Of all the loss in adoption the one thing I could undo was the erasure of my name and claim my whole identity. To be fully authentic self meant I no longer had to try to fit one way or another, I could just be.

Gia McCormick 

Being adopted is a hard concept to grab onto. Most adoptees never knew what it felt to be loved until it truly happens to them. As a kid, I was raised in a biracial family and I was never judged or felt like I didn’t belong in my family. As I grew older, specifically, I had a History teacher telling me my parents should send me back to China and climb the Great Wall of China. I felt hurt and threatened! As we celebrate National Adoption Month, I am beyond grateful that I had a second chance at life! 

2023

Rylee

This month, I would like to highlight the importance of not only recognizing but highlighting transracial families. As someone who has been adopted along with my little sister we’ve struggled with the concept of looking different than the rest of our family. It took a very long time to learn that just because we have different hair, or different skin there is beauty in complexity. From not feeling connected to your roots, to just having a different physical appearance than the rest of your adopted family, it can be difficult to navigate and sort through those emotions, so this month I would like to remind everyone out there that doesn’t fit the “traditional” family look, you are seen, you are heard, and you are absolutely beautiful.

Natalie

One of my greatest struggles is knowing that there is such a slim chance that I will ever see my biological family here on this earth — specifically my mother. She was only 18 when she had me, but knew my best chance was to be placed in an orphanage in St. Petersburg, Russia. I’m now 24 and have lived in the U.S. almost my whole life. I have a bachelors degree and am currently in my last year of law school. I just wish I could thank her and let her know that I’m okay.

Liza Locke

Adoption was always something that I never really cared to learn about. I was dismissive towards learning about my culture and exploring that part of me because I wanted to feel like I fully fit into the American lifestyle. I have always struggled with feeling lonely and like I don’t have a place in the world. In a room full of people, I felt lonely and no matter how hard I tried to adapt to situations nothing would give me a sense of belonging. These emotions caused me to feel like I was crazy, like there was something wrong with me. Nearly six months ago, one of my closest friends at the time made a joke that she thought to be funny in which she said my mom was not my real mom. These words hurt me so deeply. I didn’t realize how much those words affected me until I started my freshman year of college. The second I got here, the feeling of loneliness kicked in, making it hard for me to make friends, forcing me to face what was causing said loneliness beneath the surface. I began to do research and read books on how adoption manifests in our subconscious. 

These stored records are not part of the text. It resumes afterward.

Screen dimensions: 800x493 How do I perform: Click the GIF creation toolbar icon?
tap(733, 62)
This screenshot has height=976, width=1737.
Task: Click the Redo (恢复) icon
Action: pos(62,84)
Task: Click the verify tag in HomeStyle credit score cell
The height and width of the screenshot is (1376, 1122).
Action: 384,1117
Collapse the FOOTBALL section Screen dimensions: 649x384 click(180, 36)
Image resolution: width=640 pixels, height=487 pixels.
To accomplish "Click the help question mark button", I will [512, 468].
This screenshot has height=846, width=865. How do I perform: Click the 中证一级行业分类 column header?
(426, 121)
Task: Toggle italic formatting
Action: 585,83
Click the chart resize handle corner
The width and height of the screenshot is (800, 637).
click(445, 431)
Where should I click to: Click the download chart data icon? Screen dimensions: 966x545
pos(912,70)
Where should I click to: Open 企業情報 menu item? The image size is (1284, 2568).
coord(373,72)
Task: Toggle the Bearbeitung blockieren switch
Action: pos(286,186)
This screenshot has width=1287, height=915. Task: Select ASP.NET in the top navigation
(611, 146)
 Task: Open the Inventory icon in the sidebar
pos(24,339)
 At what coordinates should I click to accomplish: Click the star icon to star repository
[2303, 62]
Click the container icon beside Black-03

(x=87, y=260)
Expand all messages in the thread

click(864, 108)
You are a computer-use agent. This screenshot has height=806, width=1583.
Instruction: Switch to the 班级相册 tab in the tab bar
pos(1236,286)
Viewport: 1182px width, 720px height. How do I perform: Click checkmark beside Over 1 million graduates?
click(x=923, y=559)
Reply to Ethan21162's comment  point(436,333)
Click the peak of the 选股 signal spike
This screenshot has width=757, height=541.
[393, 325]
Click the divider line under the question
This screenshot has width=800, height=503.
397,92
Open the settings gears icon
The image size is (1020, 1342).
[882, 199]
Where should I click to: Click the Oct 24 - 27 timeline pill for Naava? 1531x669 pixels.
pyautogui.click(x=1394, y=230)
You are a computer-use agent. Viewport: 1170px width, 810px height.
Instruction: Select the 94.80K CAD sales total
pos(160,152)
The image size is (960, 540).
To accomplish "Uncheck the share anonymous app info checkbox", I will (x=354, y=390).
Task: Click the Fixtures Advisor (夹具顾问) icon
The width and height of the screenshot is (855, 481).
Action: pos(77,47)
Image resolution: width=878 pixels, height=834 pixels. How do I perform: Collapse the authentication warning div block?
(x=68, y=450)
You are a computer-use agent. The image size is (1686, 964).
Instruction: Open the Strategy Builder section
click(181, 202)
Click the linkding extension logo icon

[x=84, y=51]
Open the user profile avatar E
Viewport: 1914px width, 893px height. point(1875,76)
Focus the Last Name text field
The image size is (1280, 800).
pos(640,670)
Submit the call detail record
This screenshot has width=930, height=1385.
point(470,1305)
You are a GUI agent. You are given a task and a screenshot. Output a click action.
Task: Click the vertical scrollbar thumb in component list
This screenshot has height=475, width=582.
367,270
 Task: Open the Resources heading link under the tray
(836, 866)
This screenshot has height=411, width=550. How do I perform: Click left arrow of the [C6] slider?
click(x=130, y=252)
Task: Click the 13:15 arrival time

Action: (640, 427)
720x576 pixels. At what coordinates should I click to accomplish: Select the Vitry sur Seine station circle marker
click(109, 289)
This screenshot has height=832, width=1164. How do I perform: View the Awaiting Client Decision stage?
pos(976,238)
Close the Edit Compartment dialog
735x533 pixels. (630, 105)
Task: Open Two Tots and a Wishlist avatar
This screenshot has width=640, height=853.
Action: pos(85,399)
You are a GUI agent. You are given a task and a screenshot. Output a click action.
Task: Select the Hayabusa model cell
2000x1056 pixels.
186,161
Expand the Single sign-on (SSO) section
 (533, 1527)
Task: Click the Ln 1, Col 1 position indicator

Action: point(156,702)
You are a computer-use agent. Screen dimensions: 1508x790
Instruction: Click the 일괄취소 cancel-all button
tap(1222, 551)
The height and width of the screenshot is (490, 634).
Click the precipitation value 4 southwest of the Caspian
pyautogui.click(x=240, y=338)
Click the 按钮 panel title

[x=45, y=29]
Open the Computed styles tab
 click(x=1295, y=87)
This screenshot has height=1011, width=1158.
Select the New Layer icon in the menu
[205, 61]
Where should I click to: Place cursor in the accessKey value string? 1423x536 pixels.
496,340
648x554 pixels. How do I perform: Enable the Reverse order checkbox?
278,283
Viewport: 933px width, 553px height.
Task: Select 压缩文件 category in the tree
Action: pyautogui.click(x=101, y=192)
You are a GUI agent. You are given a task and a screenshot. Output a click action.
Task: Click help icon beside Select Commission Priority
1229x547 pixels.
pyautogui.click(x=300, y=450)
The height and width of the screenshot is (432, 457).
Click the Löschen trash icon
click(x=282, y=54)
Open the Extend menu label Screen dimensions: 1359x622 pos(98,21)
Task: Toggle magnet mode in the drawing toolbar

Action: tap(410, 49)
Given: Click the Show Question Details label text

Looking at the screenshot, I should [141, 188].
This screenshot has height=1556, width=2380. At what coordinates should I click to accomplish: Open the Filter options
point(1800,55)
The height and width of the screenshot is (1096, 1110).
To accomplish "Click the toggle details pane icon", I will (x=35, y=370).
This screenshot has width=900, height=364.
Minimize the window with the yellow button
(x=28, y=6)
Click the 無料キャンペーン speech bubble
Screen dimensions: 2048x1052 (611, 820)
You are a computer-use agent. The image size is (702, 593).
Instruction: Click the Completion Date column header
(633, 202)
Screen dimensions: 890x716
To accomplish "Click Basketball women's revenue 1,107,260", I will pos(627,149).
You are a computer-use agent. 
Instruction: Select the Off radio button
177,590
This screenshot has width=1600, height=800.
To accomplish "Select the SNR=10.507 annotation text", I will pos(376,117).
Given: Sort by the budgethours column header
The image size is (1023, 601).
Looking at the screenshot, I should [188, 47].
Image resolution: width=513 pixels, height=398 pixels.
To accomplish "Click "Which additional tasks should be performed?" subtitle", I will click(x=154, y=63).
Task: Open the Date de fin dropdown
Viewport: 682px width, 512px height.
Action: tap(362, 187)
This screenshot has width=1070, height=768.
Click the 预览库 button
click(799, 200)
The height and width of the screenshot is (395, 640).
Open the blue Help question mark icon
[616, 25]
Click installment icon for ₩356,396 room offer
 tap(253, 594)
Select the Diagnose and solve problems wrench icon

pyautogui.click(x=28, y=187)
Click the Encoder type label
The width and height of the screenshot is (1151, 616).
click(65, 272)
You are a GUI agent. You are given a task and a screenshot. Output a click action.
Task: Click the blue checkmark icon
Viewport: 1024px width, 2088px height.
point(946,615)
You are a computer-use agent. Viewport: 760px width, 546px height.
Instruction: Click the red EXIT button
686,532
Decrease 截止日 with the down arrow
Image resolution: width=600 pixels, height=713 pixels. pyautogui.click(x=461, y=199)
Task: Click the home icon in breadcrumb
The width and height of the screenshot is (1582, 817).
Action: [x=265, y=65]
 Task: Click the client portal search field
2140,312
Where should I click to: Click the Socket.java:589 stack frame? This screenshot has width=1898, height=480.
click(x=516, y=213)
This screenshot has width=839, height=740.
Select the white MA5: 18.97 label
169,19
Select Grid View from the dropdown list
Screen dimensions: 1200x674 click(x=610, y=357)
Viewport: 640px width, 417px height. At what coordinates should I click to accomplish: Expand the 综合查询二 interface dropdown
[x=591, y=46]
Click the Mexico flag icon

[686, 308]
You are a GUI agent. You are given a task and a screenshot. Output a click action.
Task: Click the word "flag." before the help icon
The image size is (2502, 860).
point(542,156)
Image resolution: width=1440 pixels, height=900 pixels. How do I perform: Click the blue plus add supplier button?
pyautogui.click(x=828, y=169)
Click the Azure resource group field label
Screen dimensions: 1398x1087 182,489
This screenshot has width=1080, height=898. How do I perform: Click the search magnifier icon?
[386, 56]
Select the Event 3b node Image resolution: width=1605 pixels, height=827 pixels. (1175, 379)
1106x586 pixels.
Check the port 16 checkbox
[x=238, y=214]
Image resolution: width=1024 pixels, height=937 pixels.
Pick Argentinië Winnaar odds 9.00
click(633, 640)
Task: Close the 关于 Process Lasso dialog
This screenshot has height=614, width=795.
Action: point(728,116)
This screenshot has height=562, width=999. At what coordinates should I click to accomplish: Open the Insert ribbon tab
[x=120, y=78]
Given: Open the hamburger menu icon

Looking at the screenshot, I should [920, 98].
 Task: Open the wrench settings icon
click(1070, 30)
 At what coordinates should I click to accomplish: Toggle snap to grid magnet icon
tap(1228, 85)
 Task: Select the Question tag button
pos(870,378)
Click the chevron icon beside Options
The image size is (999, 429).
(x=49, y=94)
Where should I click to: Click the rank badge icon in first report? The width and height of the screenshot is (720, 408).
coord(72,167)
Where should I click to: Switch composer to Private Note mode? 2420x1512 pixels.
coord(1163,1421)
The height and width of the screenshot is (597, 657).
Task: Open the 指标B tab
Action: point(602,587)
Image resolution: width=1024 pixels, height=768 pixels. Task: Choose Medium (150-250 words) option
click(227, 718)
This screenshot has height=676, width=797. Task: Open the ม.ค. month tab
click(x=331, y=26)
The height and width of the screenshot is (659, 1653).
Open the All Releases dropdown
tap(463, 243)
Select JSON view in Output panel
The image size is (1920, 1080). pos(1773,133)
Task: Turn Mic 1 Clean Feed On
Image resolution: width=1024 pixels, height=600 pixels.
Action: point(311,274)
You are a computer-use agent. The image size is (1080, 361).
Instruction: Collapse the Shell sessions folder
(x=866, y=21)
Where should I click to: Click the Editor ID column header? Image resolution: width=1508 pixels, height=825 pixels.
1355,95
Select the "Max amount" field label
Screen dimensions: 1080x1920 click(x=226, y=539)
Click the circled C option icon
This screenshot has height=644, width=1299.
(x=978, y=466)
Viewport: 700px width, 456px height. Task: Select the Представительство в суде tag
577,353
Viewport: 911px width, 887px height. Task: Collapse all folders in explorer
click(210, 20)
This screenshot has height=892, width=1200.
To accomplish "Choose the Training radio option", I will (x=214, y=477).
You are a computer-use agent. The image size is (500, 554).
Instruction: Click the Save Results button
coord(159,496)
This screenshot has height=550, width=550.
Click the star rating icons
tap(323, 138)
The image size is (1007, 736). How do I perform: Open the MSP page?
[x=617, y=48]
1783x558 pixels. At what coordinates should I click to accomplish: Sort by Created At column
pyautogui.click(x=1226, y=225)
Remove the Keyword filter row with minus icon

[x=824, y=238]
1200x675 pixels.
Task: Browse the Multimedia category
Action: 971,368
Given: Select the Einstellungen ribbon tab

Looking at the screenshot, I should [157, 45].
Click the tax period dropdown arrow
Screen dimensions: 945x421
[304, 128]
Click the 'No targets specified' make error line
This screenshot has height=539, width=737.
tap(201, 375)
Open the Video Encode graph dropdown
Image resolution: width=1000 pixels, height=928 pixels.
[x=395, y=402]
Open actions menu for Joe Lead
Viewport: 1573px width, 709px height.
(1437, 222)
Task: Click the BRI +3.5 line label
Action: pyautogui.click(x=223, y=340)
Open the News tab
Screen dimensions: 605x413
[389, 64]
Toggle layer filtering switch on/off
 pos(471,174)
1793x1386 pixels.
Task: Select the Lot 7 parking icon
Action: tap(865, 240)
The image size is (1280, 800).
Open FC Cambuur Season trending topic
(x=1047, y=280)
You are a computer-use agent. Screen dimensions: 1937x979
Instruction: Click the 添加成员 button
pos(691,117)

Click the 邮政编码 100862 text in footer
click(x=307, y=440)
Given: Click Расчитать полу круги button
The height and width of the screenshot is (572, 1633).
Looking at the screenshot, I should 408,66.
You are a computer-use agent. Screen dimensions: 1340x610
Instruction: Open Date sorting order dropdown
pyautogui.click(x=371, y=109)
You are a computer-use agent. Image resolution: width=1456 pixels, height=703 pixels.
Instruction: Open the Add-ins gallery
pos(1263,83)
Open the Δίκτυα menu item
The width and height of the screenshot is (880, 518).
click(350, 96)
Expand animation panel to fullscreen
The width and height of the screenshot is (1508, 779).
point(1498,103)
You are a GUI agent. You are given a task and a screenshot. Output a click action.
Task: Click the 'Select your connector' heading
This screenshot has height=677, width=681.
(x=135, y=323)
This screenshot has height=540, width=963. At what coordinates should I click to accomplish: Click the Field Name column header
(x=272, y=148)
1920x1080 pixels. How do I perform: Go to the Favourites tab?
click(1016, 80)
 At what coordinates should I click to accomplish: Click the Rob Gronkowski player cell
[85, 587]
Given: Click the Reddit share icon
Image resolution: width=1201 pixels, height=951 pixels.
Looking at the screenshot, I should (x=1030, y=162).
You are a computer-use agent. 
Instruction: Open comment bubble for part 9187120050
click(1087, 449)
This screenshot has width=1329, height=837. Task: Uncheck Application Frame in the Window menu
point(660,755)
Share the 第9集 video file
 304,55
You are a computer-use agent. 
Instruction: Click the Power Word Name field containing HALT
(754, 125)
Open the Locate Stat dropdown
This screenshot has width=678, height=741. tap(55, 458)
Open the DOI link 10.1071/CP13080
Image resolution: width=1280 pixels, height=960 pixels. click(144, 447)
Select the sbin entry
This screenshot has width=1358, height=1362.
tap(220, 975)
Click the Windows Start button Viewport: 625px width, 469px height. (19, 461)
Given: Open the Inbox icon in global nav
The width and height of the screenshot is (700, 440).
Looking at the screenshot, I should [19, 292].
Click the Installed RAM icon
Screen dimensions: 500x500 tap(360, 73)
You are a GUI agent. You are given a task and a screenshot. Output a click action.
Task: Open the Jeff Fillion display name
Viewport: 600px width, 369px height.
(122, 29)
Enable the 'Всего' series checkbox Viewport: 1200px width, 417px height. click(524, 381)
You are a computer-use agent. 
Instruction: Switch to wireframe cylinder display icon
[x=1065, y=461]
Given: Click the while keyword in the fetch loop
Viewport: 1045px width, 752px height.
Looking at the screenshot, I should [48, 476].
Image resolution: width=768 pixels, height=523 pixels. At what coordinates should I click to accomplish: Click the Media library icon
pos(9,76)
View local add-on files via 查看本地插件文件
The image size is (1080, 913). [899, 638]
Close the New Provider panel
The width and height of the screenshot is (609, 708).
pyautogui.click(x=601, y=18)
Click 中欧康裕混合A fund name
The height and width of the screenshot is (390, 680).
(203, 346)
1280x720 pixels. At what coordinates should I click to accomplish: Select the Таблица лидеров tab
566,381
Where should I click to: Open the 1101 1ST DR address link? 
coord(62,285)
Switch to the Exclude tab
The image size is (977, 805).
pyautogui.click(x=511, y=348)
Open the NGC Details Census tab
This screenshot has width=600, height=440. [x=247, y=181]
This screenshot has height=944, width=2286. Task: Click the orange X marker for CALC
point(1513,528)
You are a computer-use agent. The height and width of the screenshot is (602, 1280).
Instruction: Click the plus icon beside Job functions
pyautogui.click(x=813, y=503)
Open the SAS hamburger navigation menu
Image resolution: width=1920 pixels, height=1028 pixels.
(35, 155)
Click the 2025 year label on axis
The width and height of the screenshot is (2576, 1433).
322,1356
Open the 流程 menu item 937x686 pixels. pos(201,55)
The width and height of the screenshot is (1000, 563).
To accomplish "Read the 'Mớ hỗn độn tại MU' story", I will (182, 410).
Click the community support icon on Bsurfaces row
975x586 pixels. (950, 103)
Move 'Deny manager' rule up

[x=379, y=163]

While searching for explanations to the feelings that led me to feel crazy, I discovered a community. I found people that can truly understand those emotions and I am now seeking out more information about my culture. I have always felt alone in every battle I have faced. Now I know I am not alone. In learning all this information, it has also made me feel so excited to have a child of my own. I am beyond excited to be able to create a human being and nurture it but to also adopt a child and help guide them through the complex implications of adoption. 

I am so thankful to have a supportive, close-knit family to help me as I continue to explore my adoption as not everyone is so lucky. Now, I am okay with not fully fitting in with Americans or Asians. Although this doesn’t mean I do not carry the shame of not belonging, weight has been lifted off my shoulders.